Ne ikmetse sessizlik yemini etmiş gibi hiç konuşmayan komiser Arda ve kibir deryası Aluk arasında garip bir bakışma yaşandı. Şaşkınlıkta boyut atlama rekoru kırdığımdan artık tamamen emin olmak adına bende ağzımın içinde dilimin yerinde durup durmadığını kontrol eder dururum. Kısa sessizliği bozan kişi Arda haytası oldu ve, “Öyle mi? Tebrik ederim her ikinizide, yalnız..."
Çam yarması erif bir anda sustu ve gri mi mavi mi bir türlü rengini ayırt edemediğim gözlerinde beliren muzur bir bakış, kalın dudaklarına tebessüm olarak ilişip kaldı.

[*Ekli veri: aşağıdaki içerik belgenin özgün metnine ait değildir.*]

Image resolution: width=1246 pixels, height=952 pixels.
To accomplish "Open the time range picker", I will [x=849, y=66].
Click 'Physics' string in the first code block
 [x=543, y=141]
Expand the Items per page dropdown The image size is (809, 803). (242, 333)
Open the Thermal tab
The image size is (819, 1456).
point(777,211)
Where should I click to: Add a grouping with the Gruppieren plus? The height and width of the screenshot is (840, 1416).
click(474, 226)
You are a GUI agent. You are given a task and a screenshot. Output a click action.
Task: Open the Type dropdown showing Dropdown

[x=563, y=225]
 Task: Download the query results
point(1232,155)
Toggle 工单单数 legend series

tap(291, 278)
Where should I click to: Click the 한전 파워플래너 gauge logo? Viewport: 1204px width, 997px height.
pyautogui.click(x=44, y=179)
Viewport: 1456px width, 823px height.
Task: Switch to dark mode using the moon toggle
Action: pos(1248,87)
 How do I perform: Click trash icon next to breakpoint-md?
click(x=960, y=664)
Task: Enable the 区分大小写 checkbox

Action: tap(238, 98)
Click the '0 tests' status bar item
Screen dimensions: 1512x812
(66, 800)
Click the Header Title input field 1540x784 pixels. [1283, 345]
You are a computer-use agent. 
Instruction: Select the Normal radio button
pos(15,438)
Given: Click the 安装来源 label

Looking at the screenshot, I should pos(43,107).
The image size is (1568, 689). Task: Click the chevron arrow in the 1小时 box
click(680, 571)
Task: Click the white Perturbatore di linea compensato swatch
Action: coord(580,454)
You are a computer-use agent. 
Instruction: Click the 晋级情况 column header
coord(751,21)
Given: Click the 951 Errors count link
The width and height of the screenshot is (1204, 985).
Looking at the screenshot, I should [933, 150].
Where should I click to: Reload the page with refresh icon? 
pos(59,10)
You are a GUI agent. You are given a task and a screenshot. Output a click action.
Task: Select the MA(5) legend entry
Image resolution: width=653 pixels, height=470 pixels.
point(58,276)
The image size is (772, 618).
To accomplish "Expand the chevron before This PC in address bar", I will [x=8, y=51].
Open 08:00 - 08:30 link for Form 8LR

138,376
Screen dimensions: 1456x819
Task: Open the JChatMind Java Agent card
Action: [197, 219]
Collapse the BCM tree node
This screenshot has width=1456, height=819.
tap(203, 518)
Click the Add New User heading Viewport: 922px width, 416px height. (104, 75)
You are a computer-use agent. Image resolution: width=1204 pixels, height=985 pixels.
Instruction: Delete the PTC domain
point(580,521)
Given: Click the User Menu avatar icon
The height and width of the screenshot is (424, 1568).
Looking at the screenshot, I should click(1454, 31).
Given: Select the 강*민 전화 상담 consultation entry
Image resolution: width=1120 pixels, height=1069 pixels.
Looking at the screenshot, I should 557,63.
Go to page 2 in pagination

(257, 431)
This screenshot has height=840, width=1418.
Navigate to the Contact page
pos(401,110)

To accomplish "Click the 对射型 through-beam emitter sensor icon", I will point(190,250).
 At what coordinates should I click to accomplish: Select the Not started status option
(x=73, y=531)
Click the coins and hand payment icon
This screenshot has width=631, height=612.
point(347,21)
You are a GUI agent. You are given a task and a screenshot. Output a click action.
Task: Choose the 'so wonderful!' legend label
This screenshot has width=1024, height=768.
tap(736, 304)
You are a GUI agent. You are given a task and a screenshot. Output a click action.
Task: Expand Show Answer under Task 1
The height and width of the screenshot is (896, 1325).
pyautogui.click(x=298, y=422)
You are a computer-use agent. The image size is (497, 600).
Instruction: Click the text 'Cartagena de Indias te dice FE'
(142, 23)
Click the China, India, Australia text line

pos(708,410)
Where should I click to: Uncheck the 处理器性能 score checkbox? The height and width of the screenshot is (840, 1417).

"Allah kolaylık versin kardeş! Belanın böylesini düşmanıma bile dilemem," diyerek cümlesini tamamladığında, yeni bir şok dalgası bodoslama benliğime daldı.
Erife bak ya! Sanki yedi yirmi dört benimle takılır!
"Pardonda siz beni ne kadar tanıyorsunuz da bela olarak nitelendiriliyorum? diye atlarım tabii.
"Ben onu niye sevdim sanıyorsunuz Arda bey? Belanın böylesine can kurban! Şimdi!.. bıraksak artık bu bela muhabettini de artık işimize baksak?"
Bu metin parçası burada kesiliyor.